> Exercise brief:
From the entries below, return only the lines starting at the one that contains "[X] (186, 258)" and ending at the one that contains "Return Home (960, 596)", exactly as they stand.

> Given records:
= = = = =

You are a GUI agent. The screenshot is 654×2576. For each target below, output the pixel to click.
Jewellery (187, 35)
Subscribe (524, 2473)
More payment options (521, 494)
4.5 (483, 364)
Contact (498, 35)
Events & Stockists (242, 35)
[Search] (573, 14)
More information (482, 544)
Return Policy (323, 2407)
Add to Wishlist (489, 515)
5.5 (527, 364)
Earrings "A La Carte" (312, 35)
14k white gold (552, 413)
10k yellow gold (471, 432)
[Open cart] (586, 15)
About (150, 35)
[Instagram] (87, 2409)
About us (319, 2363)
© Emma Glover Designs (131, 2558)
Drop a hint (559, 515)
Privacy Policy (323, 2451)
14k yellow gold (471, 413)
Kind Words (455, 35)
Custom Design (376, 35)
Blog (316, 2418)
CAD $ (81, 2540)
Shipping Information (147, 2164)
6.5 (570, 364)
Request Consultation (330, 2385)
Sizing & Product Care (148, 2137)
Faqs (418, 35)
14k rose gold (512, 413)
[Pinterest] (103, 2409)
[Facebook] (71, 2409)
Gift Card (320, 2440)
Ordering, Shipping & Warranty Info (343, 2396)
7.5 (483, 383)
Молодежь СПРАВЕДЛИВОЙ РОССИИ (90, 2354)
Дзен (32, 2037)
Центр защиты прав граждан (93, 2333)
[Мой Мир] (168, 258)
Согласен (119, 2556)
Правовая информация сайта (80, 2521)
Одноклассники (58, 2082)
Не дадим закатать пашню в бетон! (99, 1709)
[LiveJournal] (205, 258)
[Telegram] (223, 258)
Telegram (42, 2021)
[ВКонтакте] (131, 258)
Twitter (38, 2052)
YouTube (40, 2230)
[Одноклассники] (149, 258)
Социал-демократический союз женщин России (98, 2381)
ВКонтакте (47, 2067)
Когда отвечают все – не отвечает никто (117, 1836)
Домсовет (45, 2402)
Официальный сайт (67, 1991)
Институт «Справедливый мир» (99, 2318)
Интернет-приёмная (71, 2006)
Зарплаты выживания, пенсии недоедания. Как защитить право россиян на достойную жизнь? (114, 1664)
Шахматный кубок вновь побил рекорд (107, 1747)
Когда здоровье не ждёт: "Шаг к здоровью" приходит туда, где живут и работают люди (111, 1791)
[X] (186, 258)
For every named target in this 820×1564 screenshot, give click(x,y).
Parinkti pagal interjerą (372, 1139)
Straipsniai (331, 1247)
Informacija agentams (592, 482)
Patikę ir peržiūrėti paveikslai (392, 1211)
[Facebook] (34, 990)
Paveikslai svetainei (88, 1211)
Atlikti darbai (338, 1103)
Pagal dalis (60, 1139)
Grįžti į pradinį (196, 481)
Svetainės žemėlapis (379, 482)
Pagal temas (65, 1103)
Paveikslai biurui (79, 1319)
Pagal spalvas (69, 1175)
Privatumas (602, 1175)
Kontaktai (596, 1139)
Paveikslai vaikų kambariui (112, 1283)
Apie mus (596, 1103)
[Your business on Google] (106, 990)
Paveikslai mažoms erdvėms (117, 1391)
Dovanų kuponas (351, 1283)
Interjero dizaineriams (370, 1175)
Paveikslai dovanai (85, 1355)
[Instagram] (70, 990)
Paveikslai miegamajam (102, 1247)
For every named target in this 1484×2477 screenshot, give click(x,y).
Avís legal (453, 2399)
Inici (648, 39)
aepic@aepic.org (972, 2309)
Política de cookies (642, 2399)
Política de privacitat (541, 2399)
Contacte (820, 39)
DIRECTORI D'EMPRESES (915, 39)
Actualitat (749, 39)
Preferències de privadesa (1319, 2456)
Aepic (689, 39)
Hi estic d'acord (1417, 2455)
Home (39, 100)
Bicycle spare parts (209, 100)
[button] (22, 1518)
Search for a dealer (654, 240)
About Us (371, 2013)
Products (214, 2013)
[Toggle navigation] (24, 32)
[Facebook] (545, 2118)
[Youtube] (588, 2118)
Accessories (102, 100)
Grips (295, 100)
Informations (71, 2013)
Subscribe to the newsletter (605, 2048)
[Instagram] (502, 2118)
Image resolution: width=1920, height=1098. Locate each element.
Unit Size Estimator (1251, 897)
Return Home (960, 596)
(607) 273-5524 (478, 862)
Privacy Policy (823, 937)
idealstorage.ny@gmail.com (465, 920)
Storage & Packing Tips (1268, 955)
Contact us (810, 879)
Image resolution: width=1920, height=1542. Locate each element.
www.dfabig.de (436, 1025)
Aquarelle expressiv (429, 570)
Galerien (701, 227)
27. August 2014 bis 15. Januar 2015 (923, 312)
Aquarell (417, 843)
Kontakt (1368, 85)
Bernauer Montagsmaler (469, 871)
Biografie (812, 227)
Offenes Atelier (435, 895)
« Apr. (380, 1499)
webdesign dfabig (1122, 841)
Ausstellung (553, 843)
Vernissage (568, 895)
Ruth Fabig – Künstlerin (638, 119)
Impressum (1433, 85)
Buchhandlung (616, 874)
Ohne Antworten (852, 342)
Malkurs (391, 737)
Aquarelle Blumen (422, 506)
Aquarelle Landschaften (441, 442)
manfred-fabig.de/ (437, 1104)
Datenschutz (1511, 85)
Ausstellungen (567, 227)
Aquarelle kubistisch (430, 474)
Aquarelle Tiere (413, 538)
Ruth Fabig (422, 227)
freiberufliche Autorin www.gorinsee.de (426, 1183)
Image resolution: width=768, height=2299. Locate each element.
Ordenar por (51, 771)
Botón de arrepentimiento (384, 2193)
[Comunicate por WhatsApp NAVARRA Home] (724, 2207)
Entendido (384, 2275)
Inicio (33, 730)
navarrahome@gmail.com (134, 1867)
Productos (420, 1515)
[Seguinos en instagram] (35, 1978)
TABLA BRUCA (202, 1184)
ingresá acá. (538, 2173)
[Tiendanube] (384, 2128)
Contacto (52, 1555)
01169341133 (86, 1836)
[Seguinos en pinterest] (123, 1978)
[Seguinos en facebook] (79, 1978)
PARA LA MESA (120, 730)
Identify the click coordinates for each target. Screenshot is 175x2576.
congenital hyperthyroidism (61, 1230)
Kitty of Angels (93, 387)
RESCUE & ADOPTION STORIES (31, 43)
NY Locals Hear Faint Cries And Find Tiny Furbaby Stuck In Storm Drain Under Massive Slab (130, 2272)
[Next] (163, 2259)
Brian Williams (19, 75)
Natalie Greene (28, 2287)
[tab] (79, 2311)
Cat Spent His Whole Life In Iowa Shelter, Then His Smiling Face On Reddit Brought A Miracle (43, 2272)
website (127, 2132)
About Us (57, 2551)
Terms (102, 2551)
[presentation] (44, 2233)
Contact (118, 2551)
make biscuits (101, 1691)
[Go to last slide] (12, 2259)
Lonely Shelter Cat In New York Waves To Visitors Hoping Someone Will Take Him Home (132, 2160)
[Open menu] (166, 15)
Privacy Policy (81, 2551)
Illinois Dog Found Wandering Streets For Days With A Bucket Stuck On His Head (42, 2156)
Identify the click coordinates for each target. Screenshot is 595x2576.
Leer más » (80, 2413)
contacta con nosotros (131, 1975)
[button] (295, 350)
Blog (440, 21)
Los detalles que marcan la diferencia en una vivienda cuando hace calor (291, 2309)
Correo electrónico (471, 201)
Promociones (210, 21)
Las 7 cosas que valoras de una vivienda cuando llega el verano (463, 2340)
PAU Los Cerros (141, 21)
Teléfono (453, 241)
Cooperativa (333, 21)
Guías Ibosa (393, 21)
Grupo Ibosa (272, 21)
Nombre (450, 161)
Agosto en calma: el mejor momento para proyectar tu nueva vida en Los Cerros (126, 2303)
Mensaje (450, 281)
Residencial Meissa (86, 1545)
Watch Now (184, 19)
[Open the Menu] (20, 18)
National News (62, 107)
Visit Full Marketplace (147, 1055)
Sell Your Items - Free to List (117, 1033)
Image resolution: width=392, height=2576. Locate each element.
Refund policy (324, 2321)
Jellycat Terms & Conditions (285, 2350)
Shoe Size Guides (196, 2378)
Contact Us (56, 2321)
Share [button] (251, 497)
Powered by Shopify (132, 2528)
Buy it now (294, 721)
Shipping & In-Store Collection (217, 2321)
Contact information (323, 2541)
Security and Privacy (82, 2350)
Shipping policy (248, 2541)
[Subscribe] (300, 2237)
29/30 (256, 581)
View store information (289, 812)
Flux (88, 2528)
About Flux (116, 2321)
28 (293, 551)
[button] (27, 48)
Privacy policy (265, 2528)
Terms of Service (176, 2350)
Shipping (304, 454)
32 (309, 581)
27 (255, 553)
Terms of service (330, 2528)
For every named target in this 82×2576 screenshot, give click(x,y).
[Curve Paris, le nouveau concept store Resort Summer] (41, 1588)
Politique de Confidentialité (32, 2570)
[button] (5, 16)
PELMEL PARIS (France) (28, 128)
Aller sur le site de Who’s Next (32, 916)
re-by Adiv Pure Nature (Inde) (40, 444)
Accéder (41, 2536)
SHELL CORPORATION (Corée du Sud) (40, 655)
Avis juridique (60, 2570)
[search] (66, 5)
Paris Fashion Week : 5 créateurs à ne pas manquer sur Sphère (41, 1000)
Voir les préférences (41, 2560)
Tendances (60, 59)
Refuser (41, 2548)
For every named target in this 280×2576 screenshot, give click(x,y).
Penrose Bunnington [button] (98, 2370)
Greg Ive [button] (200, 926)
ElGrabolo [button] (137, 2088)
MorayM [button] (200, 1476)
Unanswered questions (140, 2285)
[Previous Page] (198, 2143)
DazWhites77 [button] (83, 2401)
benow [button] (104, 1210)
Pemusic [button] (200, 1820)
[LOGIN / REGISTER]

= = = = =

> Exercise result:
[X] (186, 258)
For every named target in this 820×1564 screenshot, give click(x,y).
Parinkti pagal interjerą (372, 1139)
Straipsniai (331, 1247)
Informacija agentams (592, 482)
Patikę ir peržiūrėti paveikslai (392, 1211)
[Facebook] (34, 990)
Paveikslai svetainei (88, 1211)
Atlikti darbai (338, 1103)
Pagal dalis (60, 1139)
Grįžti į pradinį (196, 481)
Svetainės žemėlapis (379, 482)
Pagal temas (65, 1103)
Paveikslai biurui (79, 1319)
Pagal spalvas (69, 1175)
Privatumas (602, 1175)
Kontaktai (596, 1139)
Paveikslai vaikų kambariui (112, 1283)
Apie mus (596, 1103)
[Your business on Google] (106, 990)
Paveikslai mažoms erdvėms (117, 1391)
Dovanų kuponas (351, 1283)
Interjero dizaineriams (370, 1175)
Paveikslai dovanai (85, 1355)
[Instagram] (70, 990)
Paveikslai miegamajam (102, 1247)
For every named target in this 1484×2477 screenshot, give click(x,y).
Avís legal (453, 2399)
Inici (648, 39)
aepic@aepic.org (972, 2309)
Política de cookies (642, 2399)
Política de privacitat (541, 2399)
Contacte (820, 39)
DIRECTORI D'EMPRESES (915, 39)
Actualitat (749, 39)
Preferències de privadesa (1319, 2456)
Aepic (689, 39)
Hi estic d'acord (1417, 2455)
Home (39, 100)
Bicycle spare parts (209, 100)
[button] (22, 1518)
Search for a dealer (654, 240)
About Us (371, 2013)
Products (214, 2013)
[Toggle navigation] (24, 32)
[Facebook] (545, 2118)
[Youtube] (588, 2118)
Accessories (102, 100)
Grips (295, 100)
Informations (71, 2013)
Subscribe to the newsletter (605, 2048)
[Instagram] (502, 2118)
Image resolution: width=1920, height=1098. Locate each element.
Unit Size Estimator (1251, 897)
Return Home (960, 596)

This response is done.